O
povoamento na Região Autónoma da Madeira foi iniciado junto à foz
das ribeiras, locais onde foram edificados as primeiras igrejas e
habitações. Não se adivinha inicialmente que periodicamente
ocorriam tempestades que engrossariam os caudais das ribeiras e
poderiam até transbordar e inundar as edificações.
Vários
casos ocorreram ao longo dos anos em 1724 , 1765, 1803, 1815, 1842,
1848, 1859, 1876, 1895, 1901, 1920, 1993 , 2001 e por ultimo o famoso
20 de Fevereiro de 2010. Contundo, isto não pareceu assustar
suficientemente o governo regional pois continua-se a construir
edifícios junto ás ribeiras e até por cima das mesmas como é o
caso recente do centro comercial Dolce Vitta ou o edifício das Minas
Gerais, estrangulando-se os seus leitos. A verdade é que estes
leitos quando obstruídos podem ser um enorme perigo para as
populações e para o meio ambiente porque os cursos de agua sofrem
desvios, diminuição dos seus leitos e obstrução de alguns
espaços. Constatou-se que 67% das ribeiras encontram-se com obras e
somente 33% encontram-se sem obras.
Na
Madeira não existem lagos nem rios, sendo as ribeiras as únicas
zonas húmidas com a presença de agua doce que permitem o
desenvolvimento de um ecossistema próprio com as respectivas
espécies, notando-se assim a relevância em preservar este mesmo
ecossistema. É chocante o contraste existente entre as ribeiras que
se situam na zona norte da Ilha pela limpeza das suas aguas e pureza
com as ribeiras situadas no centro da cidade pela quantidade de lixo
nelas depositado tornando as aguas poluídas e tornando a vida
insustentável para muitas espécies nelas residentes. Podemos
constatar que existem vários tipos de resíduos nas ribeiras : lixo
domestico, terras, entulhos e monstros fazendo com que apenas 6% das
aguas se encontrem limpas.
Estes
ecossistemas deviam possuir uma maior protecção e atenção por
parte da população numa perspectiva de ordenamento do território
como locais privilegiados para o desenvolvimento de zonas verdes.
Note-se
contundo que as tempestades nomeadamente o 20 de Fevereiro não foram
causadas exclusivamente nem essencialmente pela artificialização
das ribeiras e poluição mas antes pela intensidade da precipitação
conjugadas com a orografia da ilha que contribui para aumentar os
efeitos da catástrofe.
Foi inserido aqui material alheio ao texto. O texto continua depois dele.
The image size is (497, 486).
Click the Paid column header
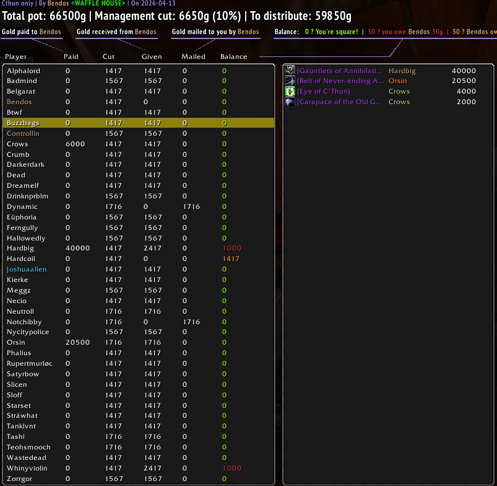71,56
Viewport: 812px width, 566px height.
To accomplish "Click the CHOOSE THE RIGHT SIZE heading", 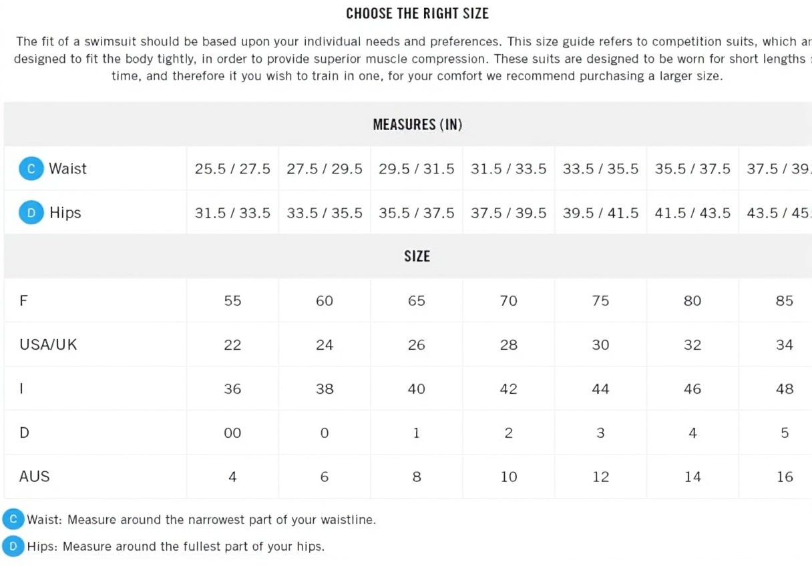I will tap(417, 13).
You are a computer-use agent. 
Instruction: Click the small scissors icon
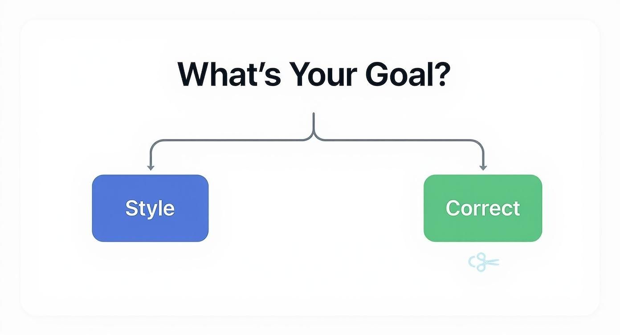point(483,262)
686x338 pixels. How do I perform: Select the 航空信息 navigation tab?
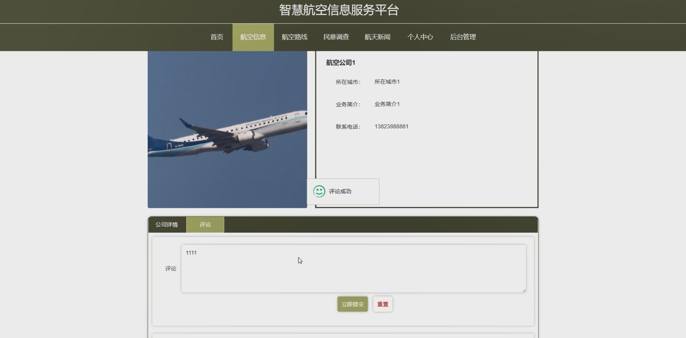pyautogui.click(x=253, y=37)
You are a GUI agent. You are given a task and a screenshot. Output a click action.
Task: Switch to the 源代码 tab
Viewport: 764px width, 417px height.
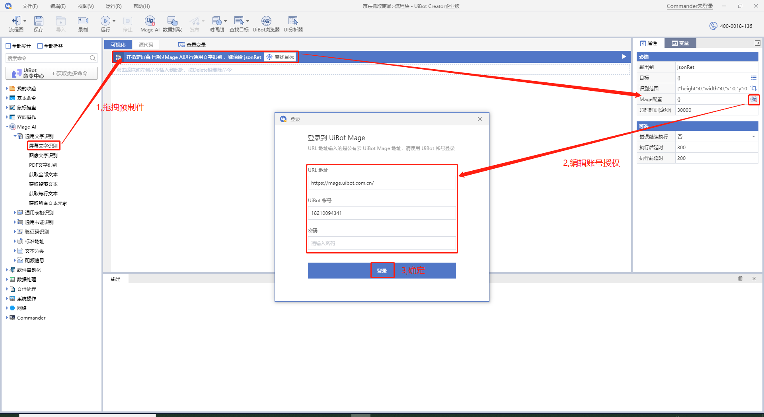(146, 45)
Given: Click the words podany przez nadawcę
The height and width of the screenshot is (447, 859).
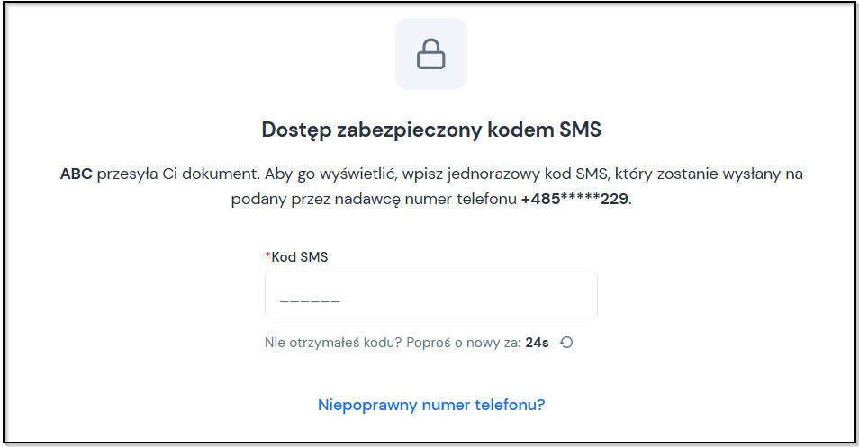Looking at the screenshot, I should point(315,199).
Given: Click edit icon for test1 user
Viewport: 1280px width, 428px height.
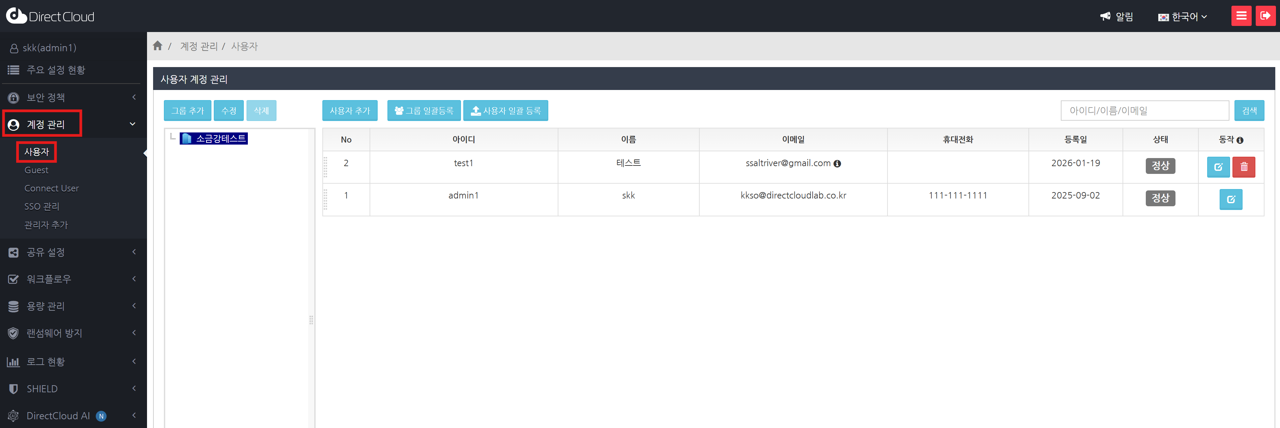Looking at the screenshot, I should (1218, 167).
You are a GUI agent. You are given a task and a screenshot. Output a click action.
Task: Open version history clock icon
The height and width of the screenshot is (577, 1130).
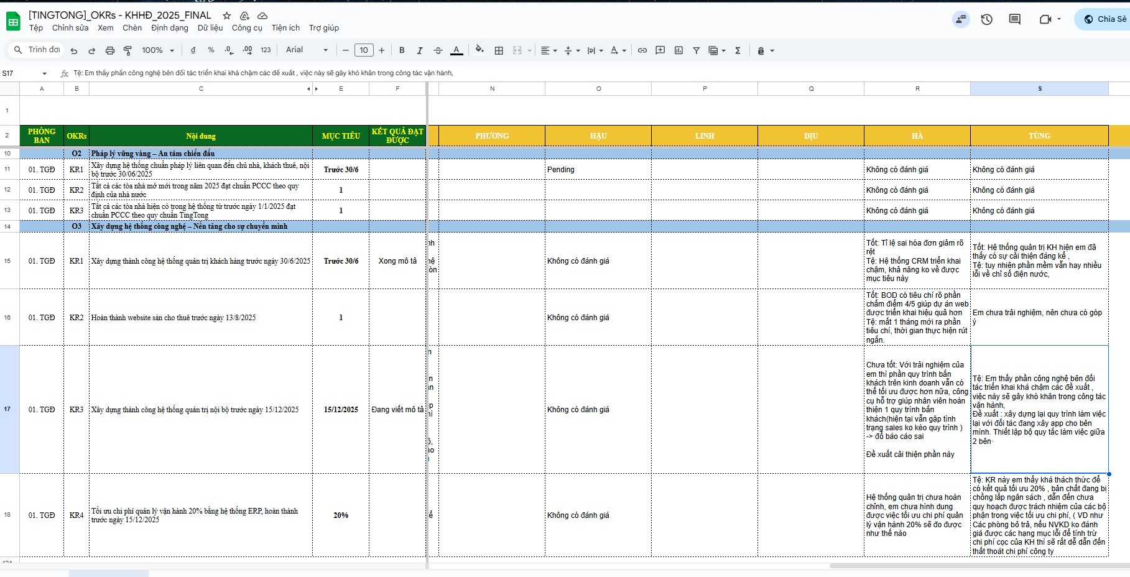986,19
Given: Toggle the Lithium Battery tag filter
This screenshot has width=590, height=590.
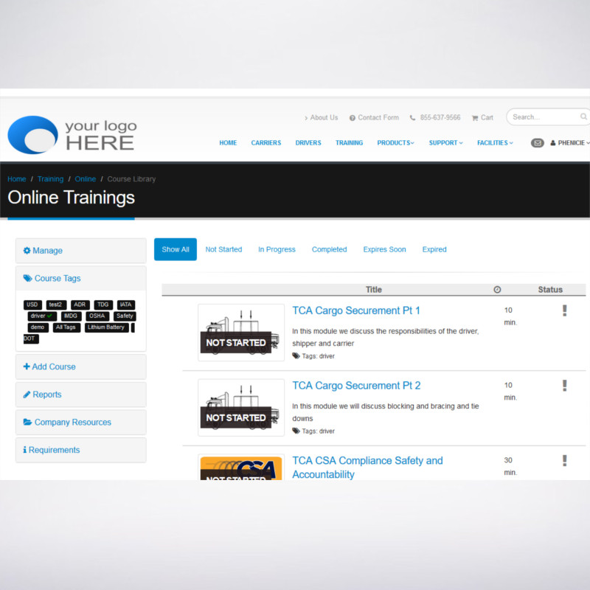Looking at the screenshot, I should 106,327.
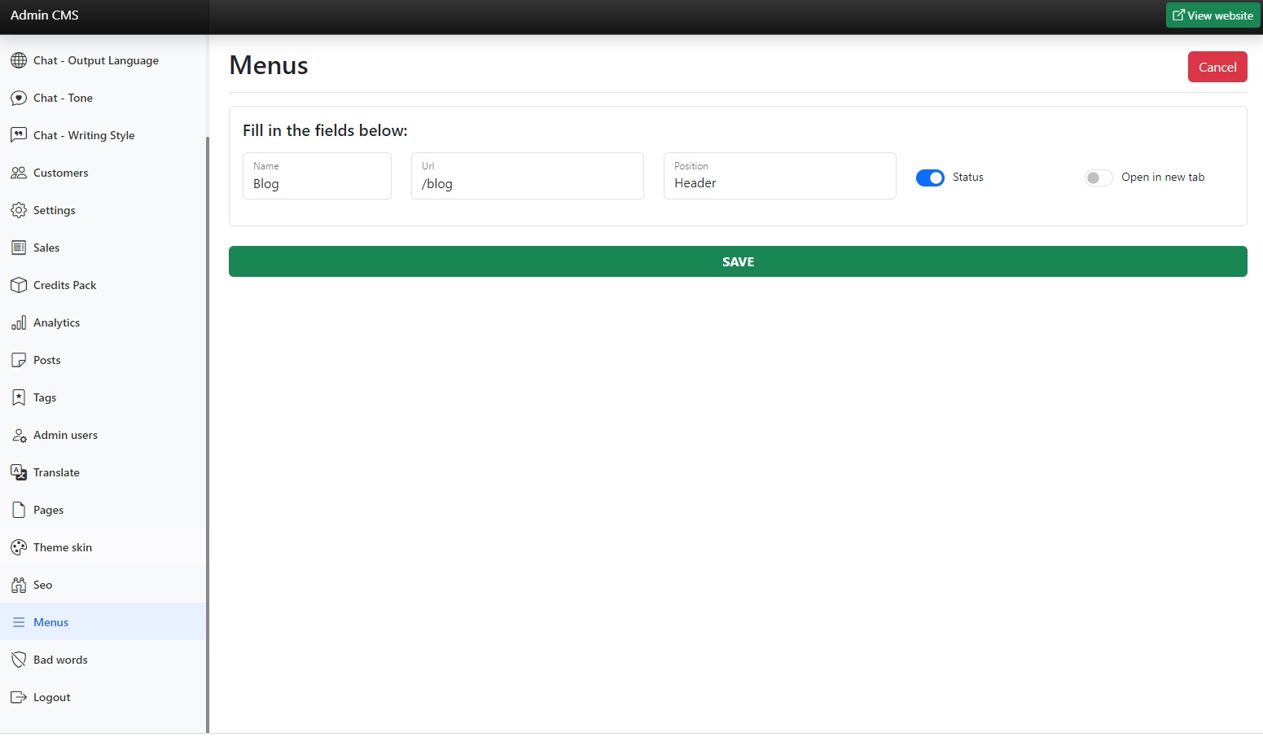1263x737 pixels.
Task: Click the red Cancel button
Action: [x=1217, y=67]
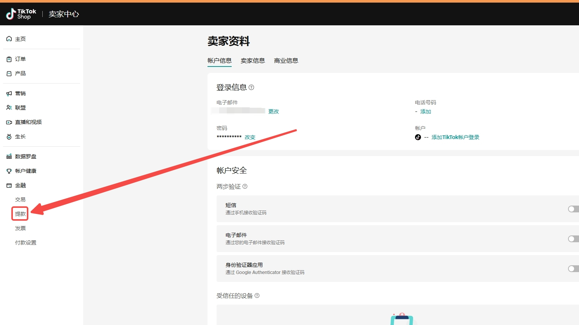The width and height of the screenshot is (579, 325).
Task: Open 提款 withdrawal submenu item
Action: click(20, 214)
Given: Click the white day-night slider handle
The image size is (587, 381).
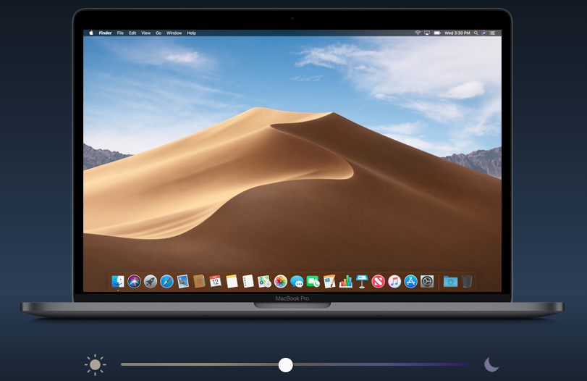Looking at the screenshot, I should coord(286,364).
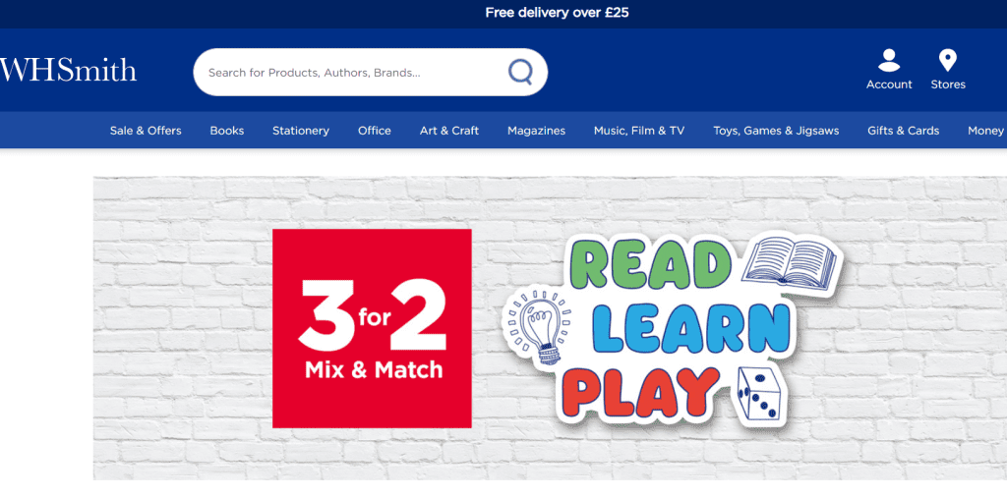Click the red 3 for 2 Mix & Match tile
This screenshot has width=1007, height=498.
(x=372, y=329)
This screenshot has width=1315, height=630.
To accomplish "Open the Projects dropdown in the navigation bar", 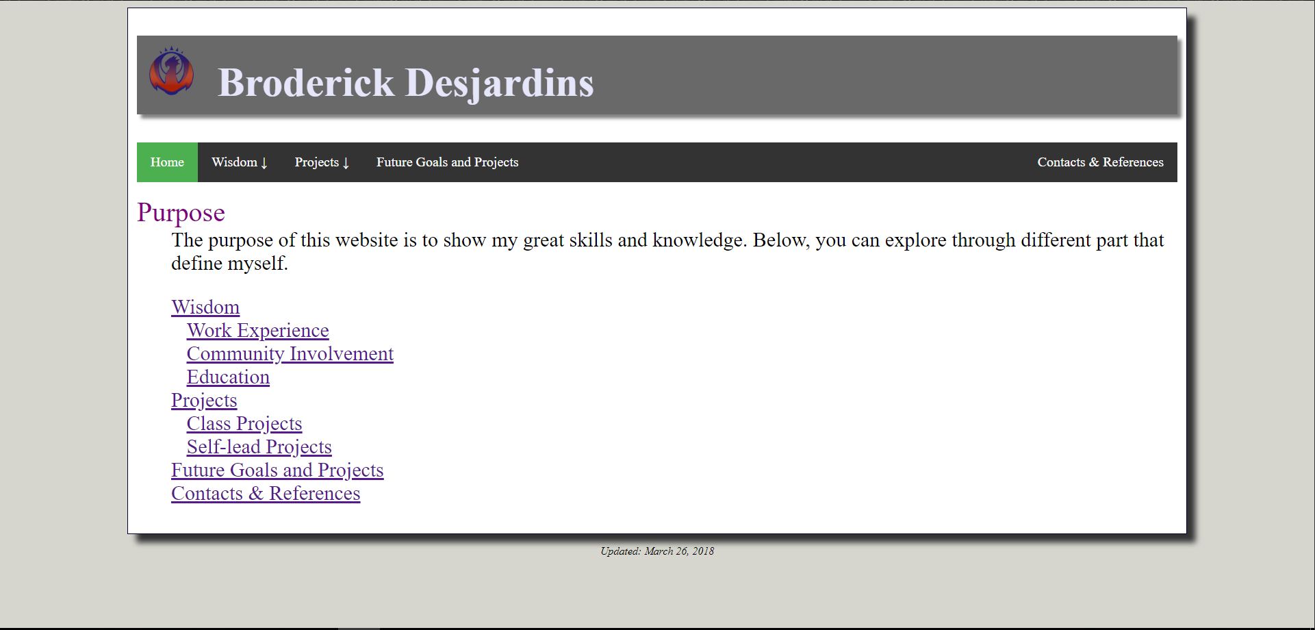I will pyautogui.click(x=322, y=162).
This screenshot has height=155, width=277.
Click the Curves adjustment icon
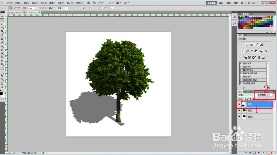point(256,45)
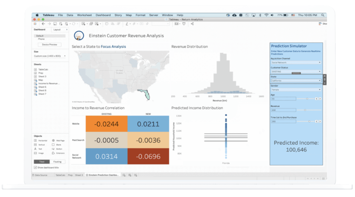Click the Text object icon
355x197 pixels.
(x=35, y=149)
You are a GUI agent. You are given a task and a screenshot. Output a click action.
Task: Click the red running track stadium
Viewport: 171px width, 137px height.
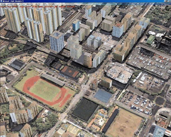pos(45,90)
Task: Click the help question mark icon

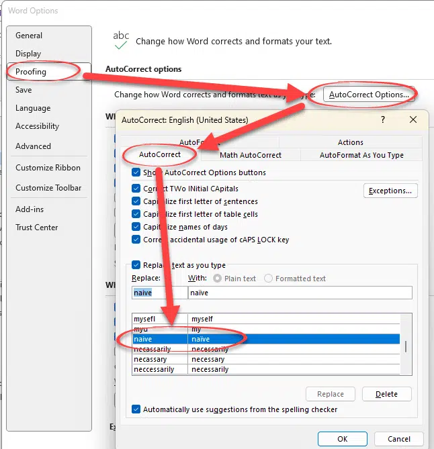Action: pos(383,119)

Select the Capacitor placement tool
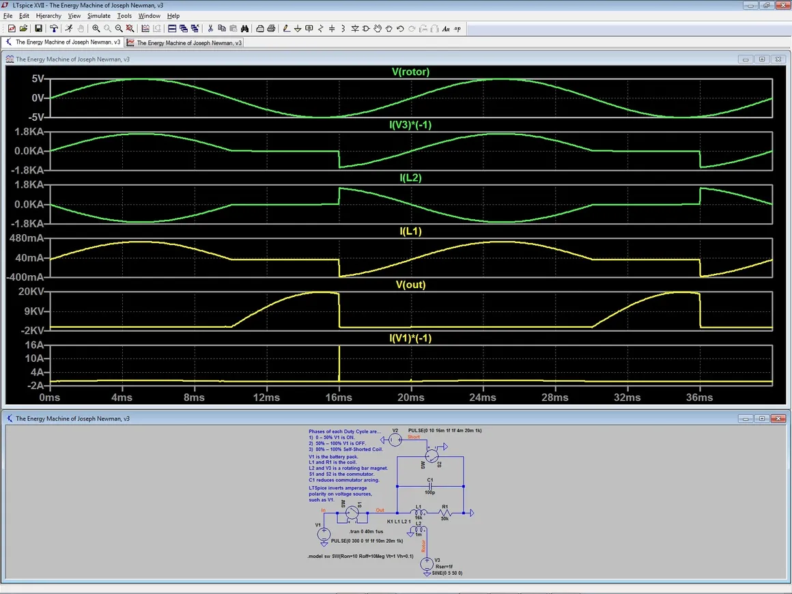click(332, 29)
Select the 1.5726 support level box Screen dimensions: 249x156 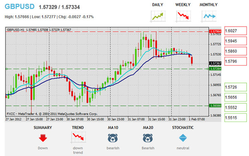coord(235,87)
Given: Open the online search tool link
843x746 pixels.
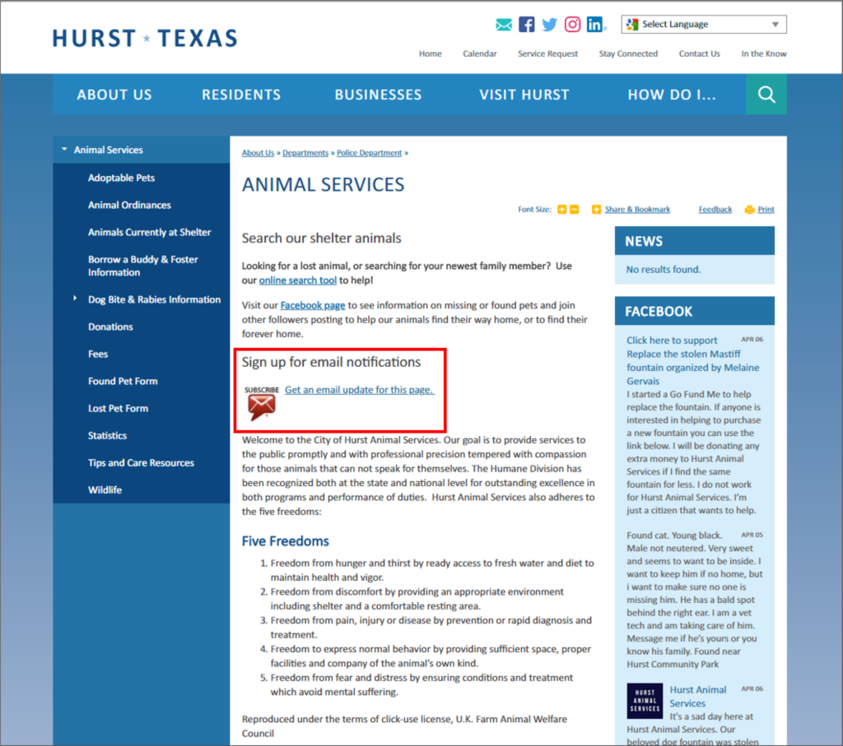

Mas não se poderá negar que erros de
planeamento urbanístico tais como estreitamento de leitos das
ribeiras e a construção legal ou ilegal dentro ou muito próximo
dos cursos de agua tenha contribuído para o agravamento da
catástrofe.
Nomeadamente
o partido politico CDU-Madeira, recorreu á procuradoria geral da
republica para apurar responsabilidades criminais dos governantes
pelas mortes ocorridas no 20 de Fevereiro, pois compete ao governo
proteger zonas marcadas por riscos desta natureza.
Embora
nos primórdios da história o meio ambiente fosse visto antes como
um bem á disponibilidade do Estado, que este poderia utilizar, hoje
o meio ambiente é um bem de uso comum e ao Estado cabe antes
preserva-lo podendo ser responsabilizado por eventuais danos. Como
sabemos a nossa Constituição ocupa-se das questões ambientais
tanto numa perspectiva subjectiva, como direitos fundamentais, como
numa perspectiva objectiva enquanto bens jurídicos que impõem
tarefas estaduais. Falou-se em responsabilidade funcional por parte
do Estado uma responsabilidade objectiva por dano ambiental
nomeadamente por omissão da protecção devida ás ribeiras da
Madeira. Contundo a Procuradoria Geral da Republica não acudiu esta
ideia pois considerou que não havia nexo de causalidade suficiente,
pois a tempestade do 21 de Fevereiro não foi como já vimos
exclusivamente causada pelo mau ordenamento do território. Raimundo
Quintal reconhecendo a não exclusividade da culpa considera contudo
lamentável não ter havido qualquer consequência para os
governantes alertados inúmeras vezes pela população e pelos
engenheiros do ambiente para o possível transbordar das ribeiras, e
ainda assim estrangulando cada vez mais os seus leitos.